Your task: Exactly as they appear, copy the lines from the one holding "The width and" through the end of the records, leaving pictures out.

++++++++

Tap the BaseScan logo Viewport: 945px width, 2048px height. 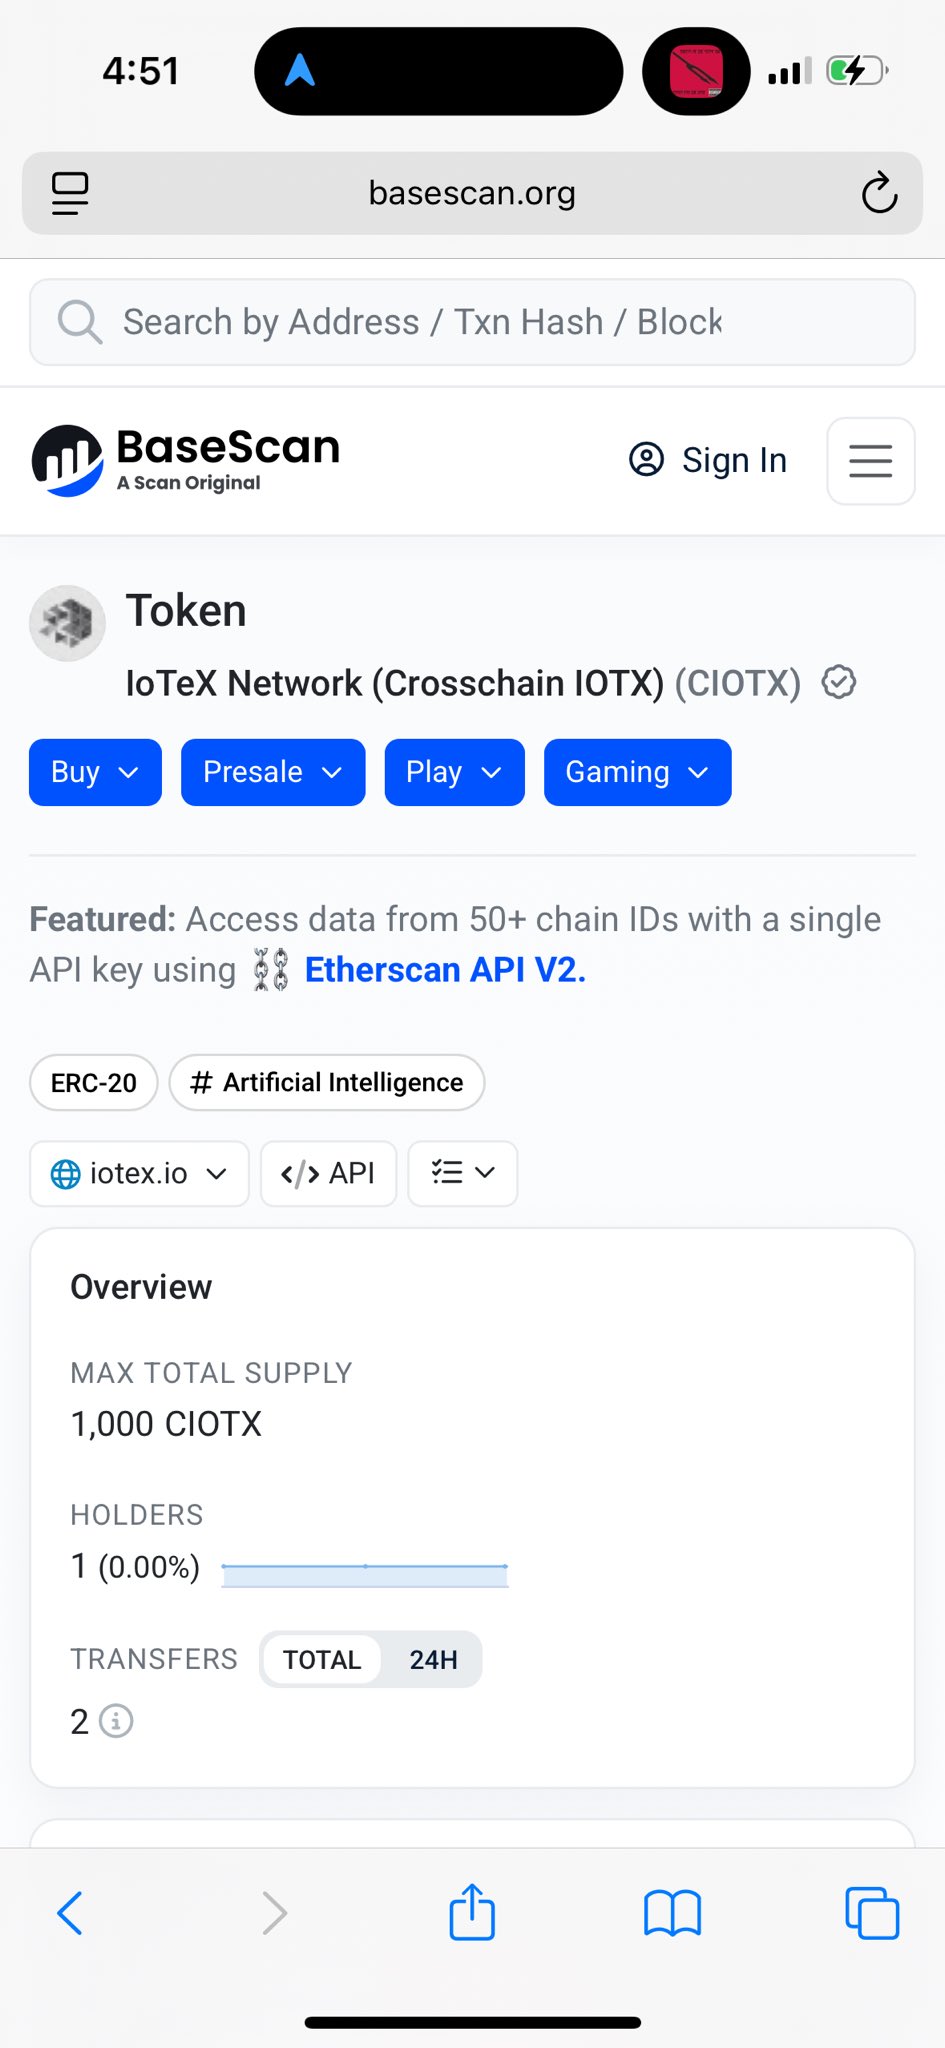tap(187, 460)
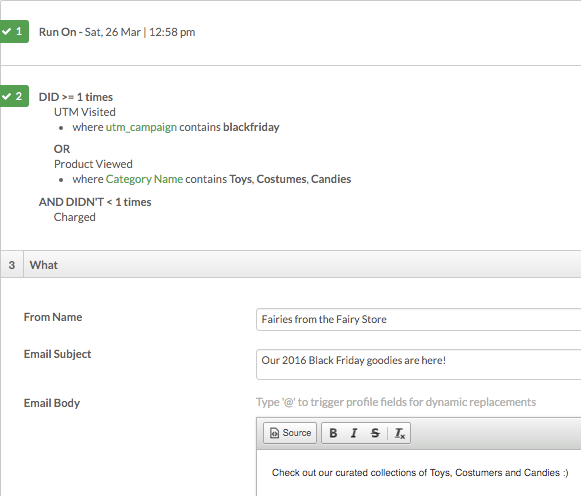Viewport: 581px width, 496px height.
Task: Toggle italic text formatting
Action: pyautogui.click(x=354, y=433)
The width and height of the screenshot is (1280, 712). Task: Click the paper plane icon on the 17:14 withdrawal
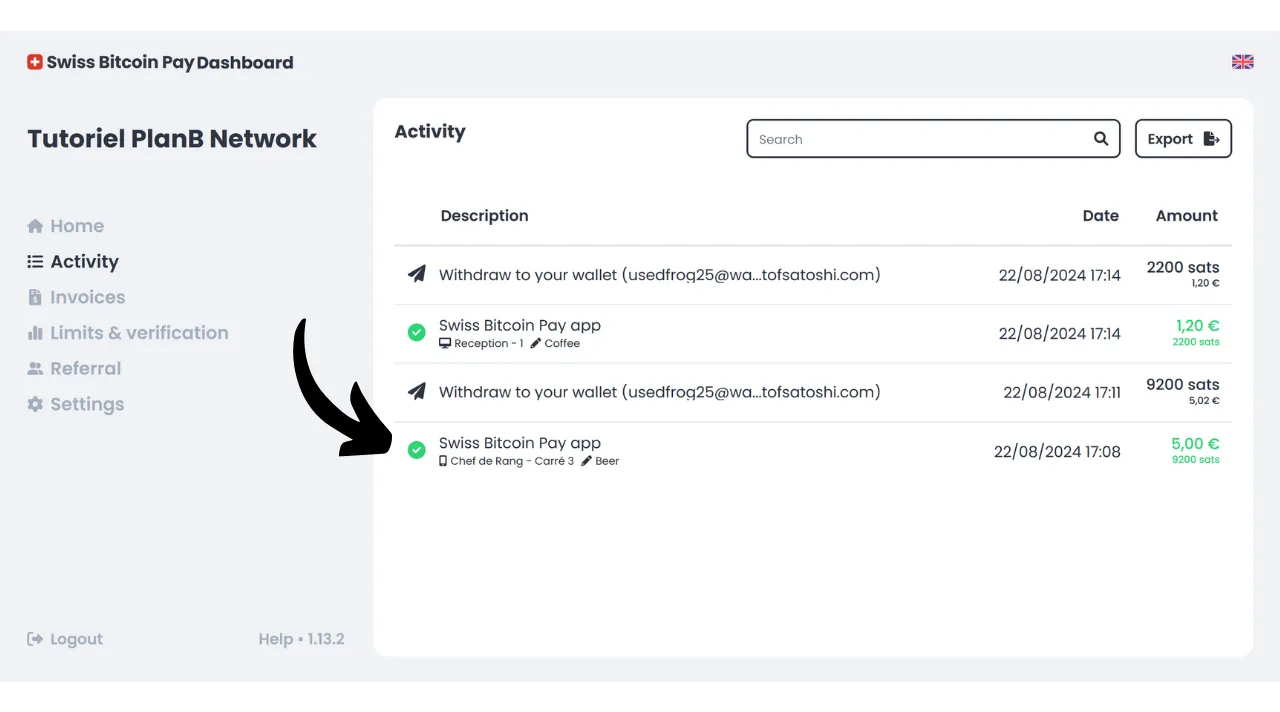coord(417,274)
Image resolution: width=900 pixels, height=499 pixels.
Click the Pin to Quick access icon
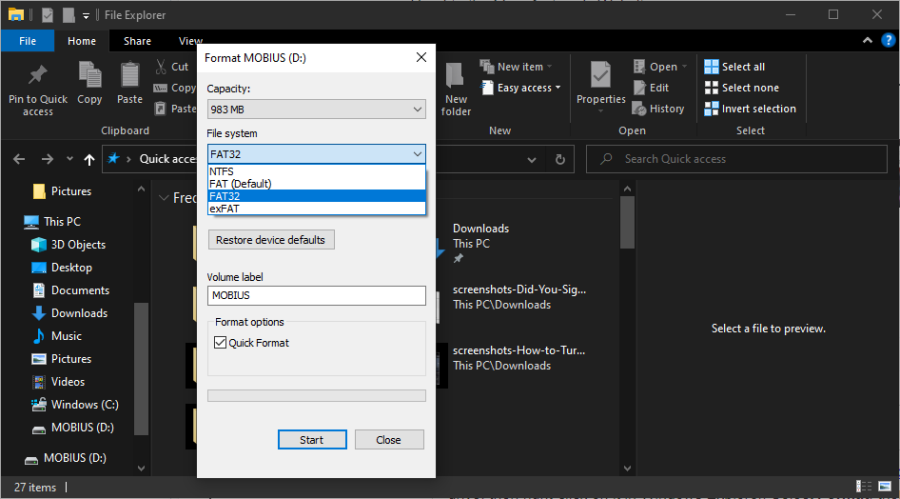(x=38, y=76)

++++++++

Solution for this task:
The width and height of the screenshot is (1280, 712). Task: Click the paper plane icon on the 17:14 withdrawal
coord(417,274)
Image resolution: width=900 pixels, height=499 pixels.
Click the Pin to Quick access icon
(x=38, y=76)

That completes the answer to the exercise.